Procedure: A total of 100 arthritic legs from 125 French turkey birds were collected from different farms in Sharkia Governorate. Specimens from joint capsule, tendon, and synovial fluid of leg joints were subjected to bacteriological and direct PCR examinations. Moreover, skin, cartilage of articular surface and epiphysis were undergone pathological examination. Blood samples were collected before scarification for both hematological and biochemical examinations. Postmortem examinations revealed joints swelling, hyperkeratosis, erosions, and/or ulcerations. Results: Forty percent (40%) bacterial incidence rate including Staphylococcus spp., E. coli, Salmonella spp., Klebsiella spp., and Pseudomonas aeruginosa were recorded.

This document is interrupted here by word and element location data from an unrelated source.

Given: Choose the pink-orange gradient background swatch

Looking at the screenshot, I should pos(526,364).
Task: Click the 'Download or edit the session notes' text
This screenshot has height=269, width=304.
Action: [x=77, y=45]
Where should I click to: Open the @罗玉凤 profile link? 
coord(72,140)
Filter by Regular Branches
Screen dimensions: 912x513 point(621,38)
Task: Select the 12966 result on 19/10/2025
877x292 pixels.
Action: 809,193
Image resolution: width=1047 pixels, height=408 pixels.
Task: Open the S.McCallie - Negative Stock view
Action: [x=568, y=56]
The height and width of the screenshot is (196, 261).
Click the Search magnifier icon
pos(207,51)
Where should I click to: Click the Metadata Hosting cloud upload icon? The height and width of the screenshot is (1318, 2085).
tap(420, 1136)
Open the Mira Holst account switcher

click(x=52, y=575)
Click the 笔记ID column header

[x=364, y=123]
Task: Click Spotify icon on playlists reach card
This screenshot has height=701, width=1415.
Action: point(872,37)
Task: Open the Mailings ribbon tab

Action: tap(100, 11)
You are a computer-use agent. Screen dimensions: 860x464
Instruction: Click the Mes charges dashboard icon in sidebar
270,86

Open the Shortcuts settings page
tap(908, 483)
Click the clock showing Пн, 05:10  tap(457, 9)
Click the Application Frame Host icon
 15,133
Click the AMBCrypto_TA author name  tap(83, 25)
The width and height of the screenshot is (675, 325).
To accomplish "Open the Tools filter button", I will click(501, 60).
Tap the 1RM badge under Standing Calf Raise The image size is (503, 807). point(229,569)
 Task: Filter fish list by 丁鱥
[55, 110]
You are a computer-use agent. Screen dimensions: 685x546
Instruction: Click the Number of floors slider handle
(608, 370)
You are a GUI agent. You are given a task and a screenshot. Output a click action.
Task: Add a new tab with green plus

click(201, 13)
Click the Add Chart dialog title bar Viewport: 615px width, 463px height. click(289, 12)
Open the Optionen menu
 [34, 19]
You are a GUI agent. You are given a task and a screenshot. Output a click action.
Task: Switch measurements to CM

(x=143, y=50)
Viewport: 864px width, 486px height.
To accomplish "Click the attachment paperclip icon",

Molecular detection of these pathogens revealed rapid and more accurate results reach 46%.A high prevalence of multidrug resistance was detected and all isolates were susceptible to amikacin and florfenicol. Genotyping of isolates revealed the presence of strong virulence markers. Further investigations on positive infected samples revealed a significant decrease in RBCs, Hb, PCV %, lymphocytes, total protein, and albumin in addition to a significant increase in the leucocytic count and heterophile, CRP, ALT, AST, uric acid, creatinine, and total globulin. Epidermal leucocytic cells infiltrations, tendonitis, synovium fibrosis, erosions, and/or ulcerations of articular surface cartilage were recorded.
Conclusion: Multiplex real-time PCR assay offered an effective alternative to traditional typing methods for the identification and simultaneous detection of pathogens involved in arthritis in turkey.